__取り組む課題__
1. 再生医療現場の実情を扱った本文にある「臨床経験が浅い医師ほど恐ろしいものです。」という一文を英語に訳してください。
2. 再生医療現場の実情を扱った本文のうち、「そして、常にその被害に遭うの」から始まり「い医師ほど恐ろしいものです。」で終わる部分を、一字一句違えずに書き写してください。
3. 再生医療現場の実情を扱った本文の最後の一文に続けて、その先を書き継いでください。

再生医療現場の実情

iPS細胞、ES細胞を含め“再生医療”はメディアでも常に注目されています。もちろん、再生医療は最先端の医療技術であることは間違いありません。しかし最先端の医療のすべてが正しい!安全!効果的!とは言い切れません。それは「最先端=経験・経過が短い、治療実績が少ない」からです。無責任に良いことだけを報道するメディアはあてにならず、見えないところではさまざまな問題を抱えていることも非常に多いのです。
そして、常にその被害に遭うのは治療を受ける患者さん側。特に日本の医療は、医薬品については厳格なガイドラインがある一方で、治療技術的な分野では法整備が追いつかず、医師免許さえあれば誰でも簡単に始めることができる現状があります。現実に医師免許を取得し、研修医が終わってすぐに美容クリニックや再生医療のクリニックで治療を実施する医師も少なくありません。臨床経験が浅い医師ほど恐ろしいものです。

__抽出データ__
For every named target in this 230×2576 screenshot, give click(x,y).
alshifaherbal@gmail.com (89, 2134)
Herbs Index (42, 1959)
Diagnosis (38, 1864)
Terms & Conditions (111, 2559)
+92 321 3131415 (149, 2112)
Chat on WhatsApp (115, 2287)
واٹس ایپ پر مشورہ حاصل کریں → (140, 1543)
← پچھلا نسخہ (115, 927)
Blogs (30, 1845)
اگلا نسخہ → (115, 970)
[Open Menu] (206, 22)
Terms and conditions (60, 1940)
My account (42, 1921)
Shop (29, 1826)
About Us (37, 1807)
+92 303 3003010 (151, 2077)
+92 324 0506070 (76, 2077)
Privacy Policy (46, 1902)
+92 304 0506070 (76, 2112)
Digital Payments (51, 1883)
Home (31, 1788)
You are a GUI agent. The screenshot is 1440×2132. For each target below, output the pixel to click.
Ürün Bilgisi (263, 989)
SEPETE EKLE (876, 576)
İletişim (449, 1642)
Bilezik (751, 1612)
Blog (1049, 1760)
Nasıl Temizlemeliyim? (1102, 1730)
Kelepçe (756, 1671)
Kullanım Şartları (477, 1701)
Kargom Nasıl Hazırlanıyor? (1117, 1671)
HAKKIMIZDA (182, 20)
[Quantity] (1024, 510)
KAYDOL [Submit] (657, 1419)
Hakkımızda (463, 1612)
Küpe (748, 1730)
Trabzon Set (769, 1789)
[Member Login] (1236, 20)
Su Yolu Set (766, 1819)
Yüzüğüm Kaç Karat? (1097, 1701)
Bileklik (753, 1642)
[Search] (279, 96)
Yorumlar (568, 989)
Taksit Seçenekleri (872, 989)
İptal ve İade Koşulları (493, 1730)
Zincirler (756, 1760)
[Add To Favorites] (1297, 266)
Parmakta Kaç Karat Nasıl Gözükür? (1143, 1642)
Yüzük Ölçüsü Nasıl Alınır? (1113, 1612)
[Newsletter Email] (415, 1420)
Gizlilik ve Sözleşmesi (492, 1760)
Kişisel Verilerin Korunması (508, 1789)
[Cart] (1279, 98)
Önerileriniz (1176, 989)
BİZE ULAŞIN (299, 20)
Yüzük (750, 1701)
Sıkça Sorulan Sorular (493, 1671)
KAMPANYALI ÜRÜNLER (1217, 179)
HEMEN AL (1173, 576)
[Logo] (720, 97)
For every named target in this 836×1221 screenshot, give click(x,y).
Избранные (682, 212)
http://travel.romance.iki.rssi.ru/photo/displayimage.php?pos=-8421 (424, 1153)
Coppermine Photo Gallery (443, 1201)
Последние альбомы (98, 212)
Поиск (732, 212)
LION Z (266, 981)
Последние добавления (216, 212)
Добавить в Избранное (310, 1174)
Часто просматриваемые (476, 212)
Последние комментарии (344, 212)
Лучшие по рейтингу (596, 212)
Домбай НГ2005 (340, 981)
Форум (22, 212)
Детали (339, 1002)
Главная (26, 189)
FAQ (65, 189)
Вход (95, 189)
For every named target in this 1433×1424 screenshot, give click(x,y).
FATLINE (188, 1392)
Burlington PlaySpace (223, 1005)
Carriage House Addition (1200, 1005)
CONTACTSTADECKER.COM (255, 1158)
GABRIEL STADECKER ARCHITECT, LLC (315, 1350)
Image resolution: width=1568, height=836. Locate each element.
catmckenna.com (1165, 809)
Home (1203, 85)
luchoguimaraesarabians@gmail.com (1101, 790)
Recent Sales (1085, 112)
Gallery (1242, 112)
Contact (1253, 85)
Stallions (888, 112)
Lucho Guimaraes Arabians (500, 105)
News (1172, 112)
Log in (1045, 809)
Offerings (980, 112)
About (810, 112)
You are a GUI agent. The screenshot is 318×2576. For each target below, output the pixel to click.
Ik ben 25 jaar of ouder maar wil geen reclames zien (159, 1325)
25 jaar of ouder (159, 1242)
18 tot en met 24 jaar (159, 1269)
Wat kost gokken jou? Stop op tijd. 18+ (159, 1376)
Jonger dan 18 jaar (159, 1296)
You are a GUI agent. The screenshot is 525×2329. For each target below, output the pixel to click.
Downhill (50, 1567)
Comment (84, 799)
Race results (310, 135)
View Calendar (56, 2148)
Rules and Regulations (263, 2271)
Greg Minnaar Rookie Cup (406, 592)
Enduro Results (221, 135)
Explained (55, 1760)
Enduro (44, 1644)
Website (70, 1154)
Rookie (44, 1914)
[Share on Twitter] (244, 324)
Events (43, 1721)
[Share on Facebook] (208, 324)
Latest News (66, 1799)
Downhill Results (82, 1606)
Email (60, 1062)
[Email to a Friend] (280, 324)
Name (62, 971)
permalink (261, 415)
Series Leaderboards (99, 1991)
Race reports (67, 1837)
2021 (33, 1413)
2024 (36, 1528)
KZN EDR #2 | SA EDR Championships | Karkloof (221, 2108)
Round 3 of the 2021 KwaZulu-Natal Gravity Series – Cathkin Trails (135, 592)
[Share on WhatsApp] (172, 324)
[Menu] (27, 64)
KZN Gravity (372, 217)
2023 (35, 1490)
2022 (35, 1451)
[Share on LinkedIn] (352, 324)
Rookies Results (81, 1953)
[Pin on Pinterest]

__解答例__
1. The less clinical experience a doctor has, the more frightening that doctor is.

2.
そして、常にその被害に遭うのは治療を受ける患者さん側。特に日本の医療は、医薬品については厳格なガイドラインがある一方で、治療技術的な分野では法整備が追いつかず、医師免許さえあれば誰でも簡単に始めることができる現状があります。現実に医師免許を取得し、研修医が終わってすぐに美容クリニックや再生医療のクリニックで治療を実施する医師も少なくありません。臨床経験が浅い医師ほど恐ろしいものです。

3.
特に自由診療における「再生医療」については、医学的根拠があるからという浅はかな理由で治療を提供しているクリニックが後を絶ちません。多くの人は「医学的根拠=治療効果」と考えますが、医学的根拠とは「あくまで理論上は」ということであり、実質的な効果とは全くの別問題です。さらに健康被害を被った事実は正しくインフォメーションされることがないのも実情です。
再生医療は本当に素晴らしい治療です。しかし、それを実施する医師、提供する医療機関側の実績や経験、しっかりと正しい治療が適正に行われているということが前提でのお話です。メディアやネット、SNSの情報を信じることは非常に危険であるということを忘れないで下さい。再生医療の現場というのは大きなリスクを潜んでいるのも現実なのです。